If heartbeats are both being sent by ESXi and being received by vCenter, the problem is not related to a network block of heartbeat traffic. Investigate the vCenter Server for reasons why the hosts are intermittently disconnecting.
Note: We can also use the below methods to check the UDP port 902 connectivity between vCenter and ESXi host using the below commands:
On vCenter :
tcpdump -ni eth0 host <esxi_host_ip_address> and udp port 902
The expected output should be a Heartbeat packet from the ESXi host on port 902 received on VC every 10 seconds
We can also check TCP 902 connectivity on the vCenter to ensure TCP port 902 connectivity is working fine. This is only for TCP connectivity check validation only.

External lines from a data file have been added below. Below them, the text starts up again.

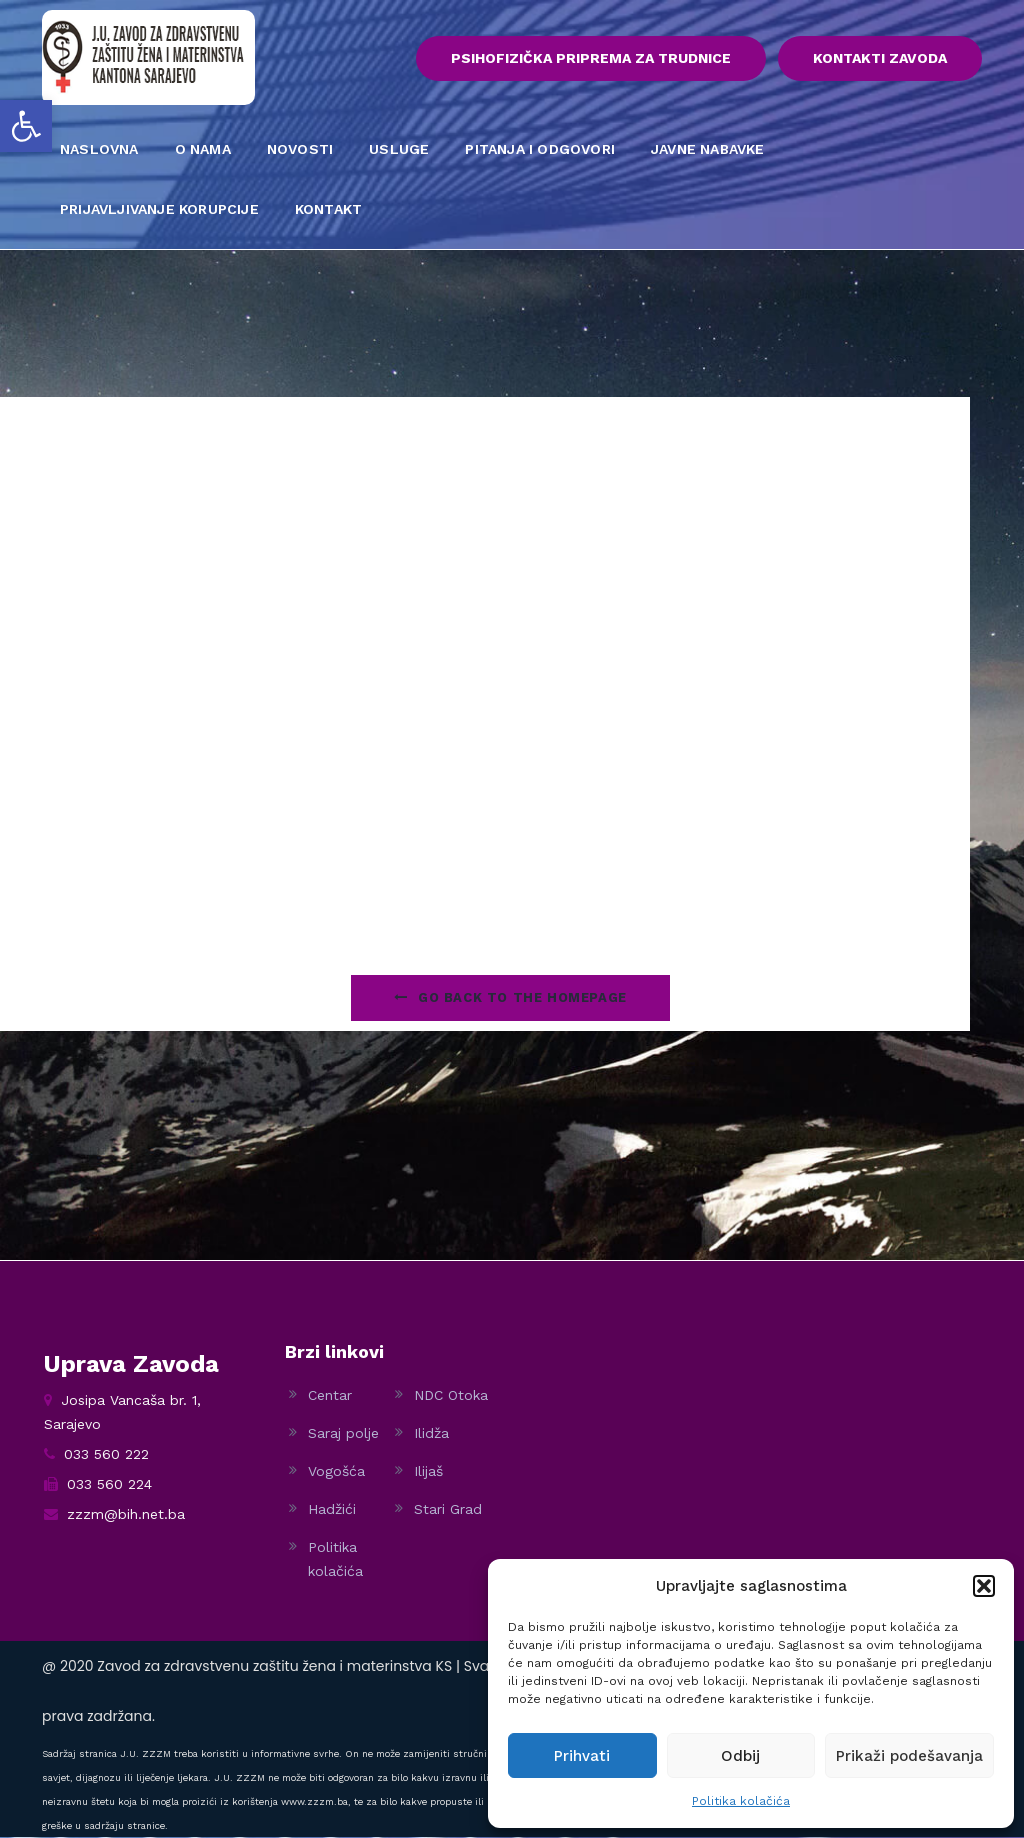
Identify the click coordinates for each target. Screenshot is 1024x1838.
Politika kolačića (741, 1801)
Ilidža (431, 1434)
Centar (330, 1396)
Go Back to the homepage (510, 998)
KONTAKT (328, 210)
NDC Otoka (451, 1396)
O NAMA (203, 150)
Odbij (740, 1756)
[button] (26, 126)
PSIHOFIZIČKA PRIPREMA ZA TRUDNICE (588, 59)
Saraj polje (343, 1434)
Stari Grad (448, 1510)
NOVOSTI (300, 150)
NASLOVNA (99, 150)
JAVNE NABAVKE (708, 150)
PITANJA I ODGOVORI (540, 150)
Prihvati (582, 1756)
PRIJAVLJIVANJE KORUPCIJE (159, 210)
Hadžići (332, 1510)
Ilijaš (428, 1472)
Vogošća (336, 1472)
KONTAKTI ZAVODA (880, 59)
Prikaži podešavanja (909, 1756)
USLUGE (399, 150)
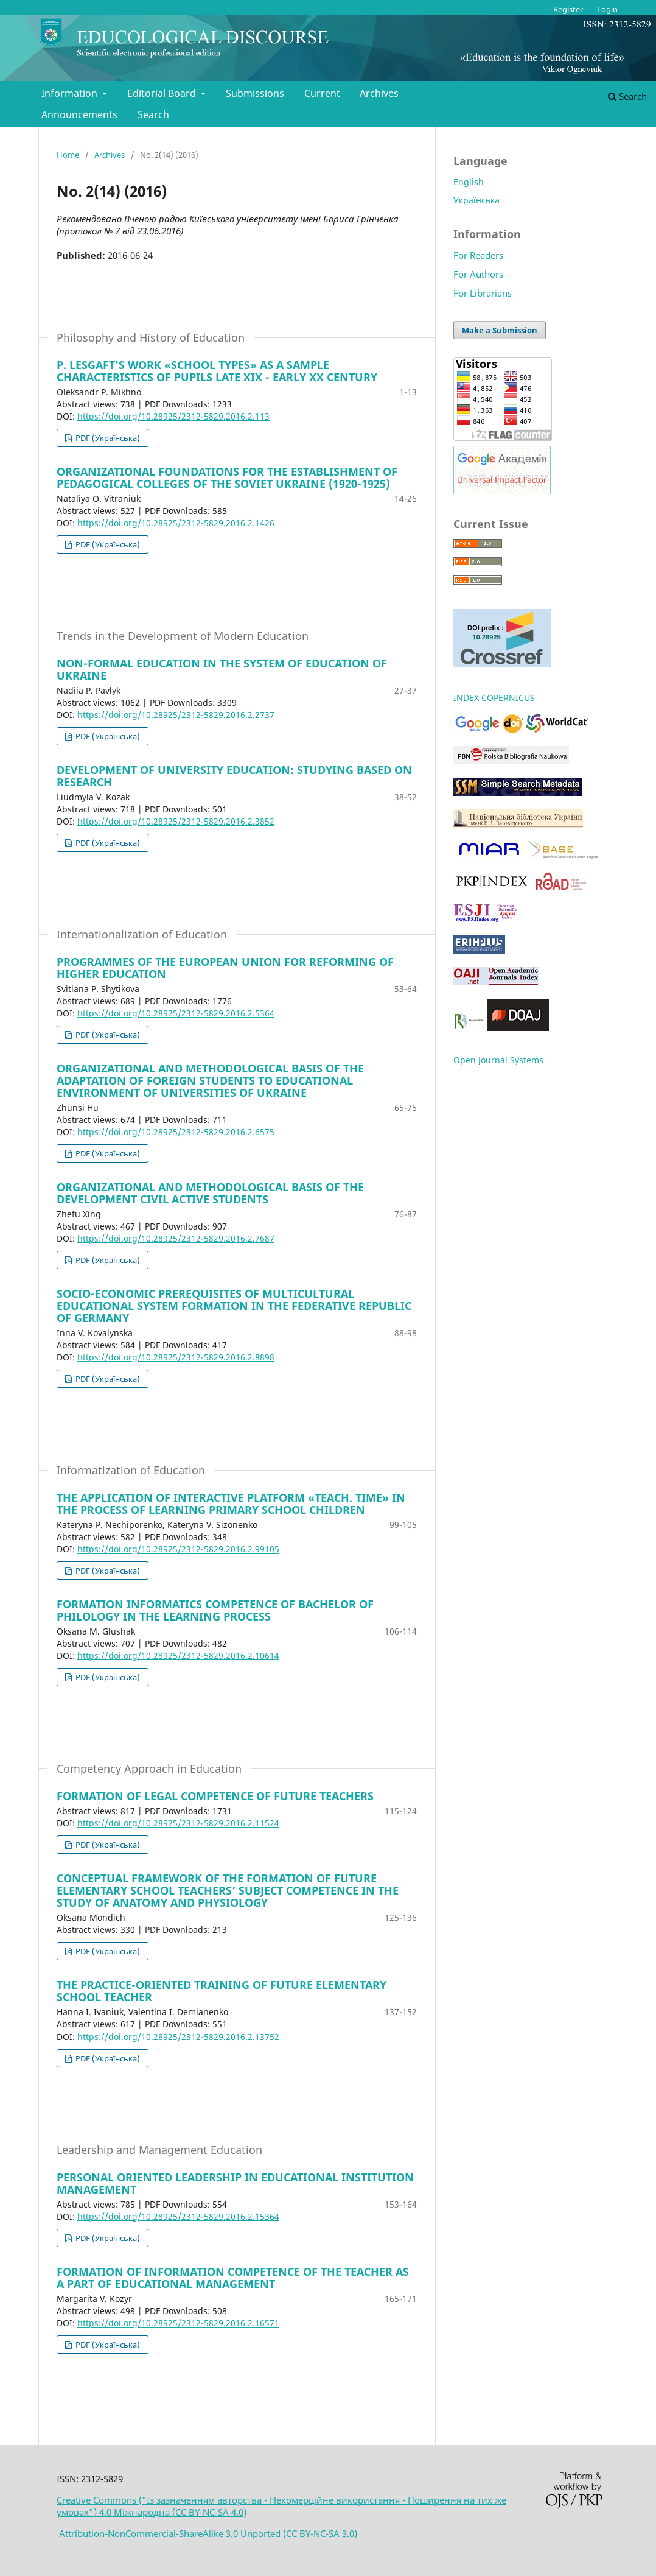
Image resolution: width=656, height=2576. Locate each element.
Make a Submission (499, 330)
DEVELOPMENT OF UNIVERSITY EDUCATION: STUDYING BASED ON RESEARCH (234, 775)
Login (607, 9)
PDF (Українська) (107, 437)
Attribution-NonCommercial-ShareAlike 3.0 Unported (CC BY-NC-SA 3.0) (208, 2533)
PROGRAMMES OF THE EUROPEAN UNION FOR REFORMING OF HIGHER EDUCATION (225, 967)
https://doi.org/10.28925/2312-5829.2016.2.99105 (178, 1549)
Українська (476, 200)
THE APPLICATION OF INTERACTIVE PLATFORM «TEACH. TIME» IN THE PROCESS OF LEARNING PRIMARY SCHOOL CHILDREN (231, 1503)
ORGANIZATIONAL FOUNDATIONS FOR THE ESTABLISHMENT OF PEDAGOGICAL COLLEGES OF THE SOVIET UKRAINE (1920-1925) (227, 477)
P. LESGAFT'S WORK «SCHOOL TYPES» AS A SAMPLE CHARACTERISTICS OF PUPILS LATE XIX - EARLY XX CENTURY (217, 370)
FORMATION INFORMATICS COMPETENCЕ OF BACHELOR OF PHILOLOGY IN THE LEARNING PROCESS (215, 1610)
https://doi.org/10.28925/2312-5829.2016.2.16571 (178, 2323)
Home (68, 154)
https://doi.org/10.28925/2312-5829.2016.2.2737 (175, 714)
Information (70, 93)
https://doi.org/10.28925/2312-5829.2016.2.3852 (175, 821)
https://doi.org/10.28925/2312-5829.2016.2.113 (173, 416)
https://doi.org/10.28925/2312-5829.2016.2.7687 (175, 1238)
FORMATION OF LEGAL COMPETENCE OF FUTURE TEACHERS (215, 1796)
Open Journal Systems (498, 1060)
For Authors (478, 274)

curl -v telnet://<esxi_host_ip_address>:902
Important: Please ensure the customer's network between the vCenter and ESXi host UDP port 902 connectivity is set to bi-directional on their firewall.
Workaround
As a temporary workaround, you can increase the timeout limit in vCenter Server by editing or creating the Advanced Setting config.vpxd.heartbeat.notRespondingTimeout.
Note: Increasing the timeout is a short-term solution until any network issues can be resolved.
vSphere Client:
To increase the timeout limit to 120 seconds (vary as needed):
Open the vSphere Web Client or vSphere Client in a web browser and log in.
Select the vCenter object from the inventory under Hosts and Clusters.